Yeah, we might get around to doing that someday but I'm not excited
about it right now.  (I'm mainly doing this because it fits in with the
operator-family work I've been doing --- that also got rid of some
unsupportable assumptions about operators being named "=" ...)

> I'd say we probably want to keep the tgargs info for at least a version or
> two after changing the implementation.  Getting rid of using the args info
> sounds like a good idea.

We whack the catalogs around in incompatible ways in every release.  I'm
willing to keep filling tgargs if someone can point to a real use-case,
but not just because there might be code out there somewhere using it.

> One side question is what should we do about the
> places in the current system where it checks for the key sets being empty?

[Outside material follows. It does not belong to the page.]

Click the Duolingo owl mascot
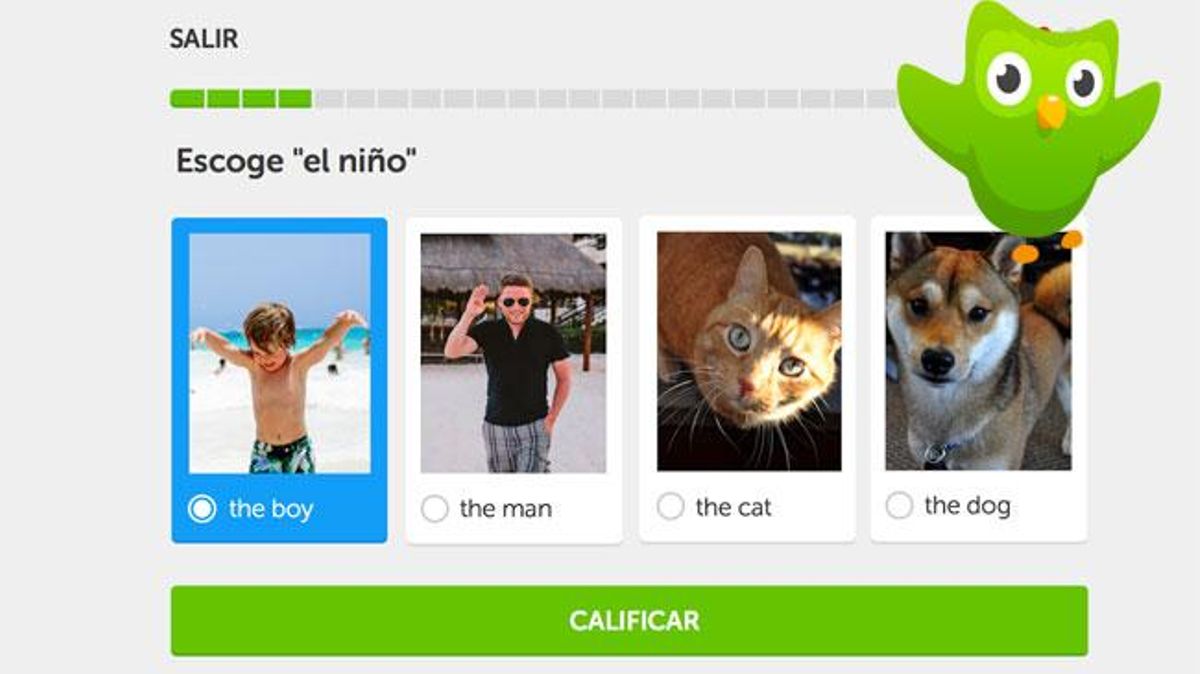 (1028, 125)
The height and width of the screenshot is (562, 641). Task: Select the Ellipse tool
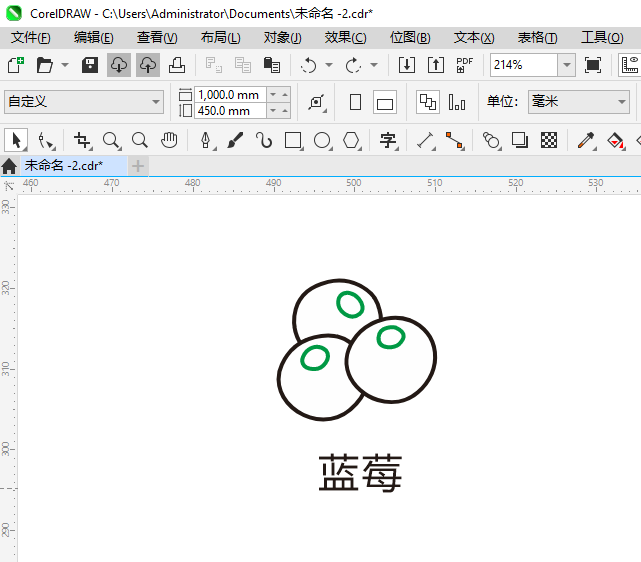click(x=322, y=140)
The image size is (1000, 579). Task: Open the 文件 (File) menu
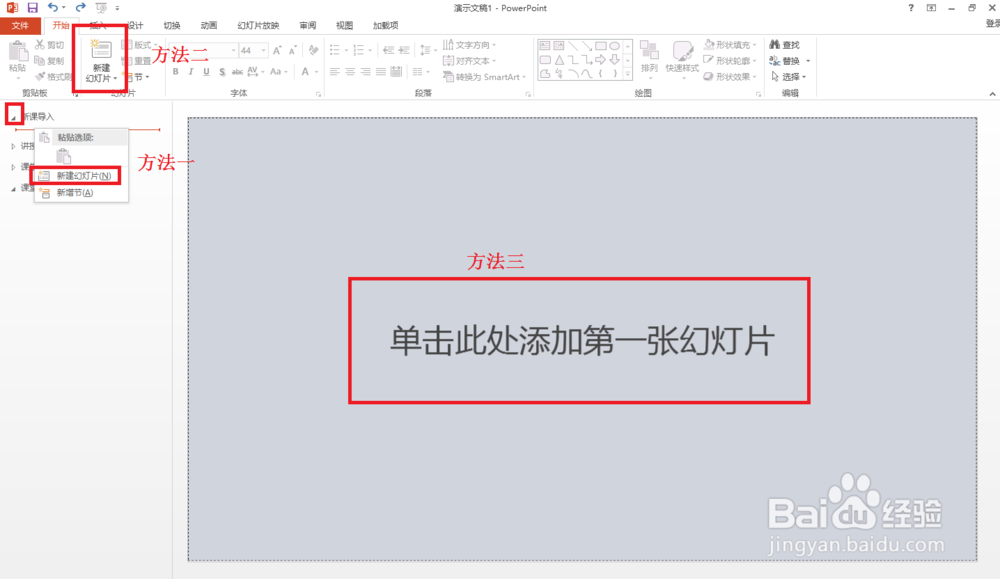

I don't see that this affects that either way.  I can't quite imagine
what the semantics would be, though --- there's no such thing as a
unique constraint with no columns, so how can there be an RI constraint
with none?
        regards, tom lane

Re: Foreign keys for non-default datatypes, redux

From

Stephan Szabo

Date:

10 February 2007, 18:05:25

On Sat, 10 Feb 2007, Tom Lane wrote:

> Stephan Szabo <sszabo@megazone.bigpanda.com> writes:
> > One side question is what should we do about the
> > places in the current system where it checks for the key sets being empty?
>
> I don't see that this affects that either way.  I can't quite imagine
> what the semantics would be, though --- there's no such thing as a
> unique constraint with no columns, so how can there be an RI constraint
> with none?

Well, the code currently has checks with comments based on SQL3
text AFAICT.       /* ----------        * SQL3 11.9 <referential constraint definition>        *      General rules 2)
a):       *              If Rf and Rt are empty (no columns to compare given)        *              constraint is true
if0 < (SELECT COUNT(*) FROM T)        *        *      Note: The special case that no columns are given cannot        *
           occur up to now in Postgres, it's just there for        *              future enhancements.        *
----------       */
 
The reason I was wondering is that it uses tgnargs == 4 as the check, and
if we change the meanings of tgnargs, we'd need to change the check.
Personally, I think we should probably just pull out the special case for
now, but thought it should be brought up.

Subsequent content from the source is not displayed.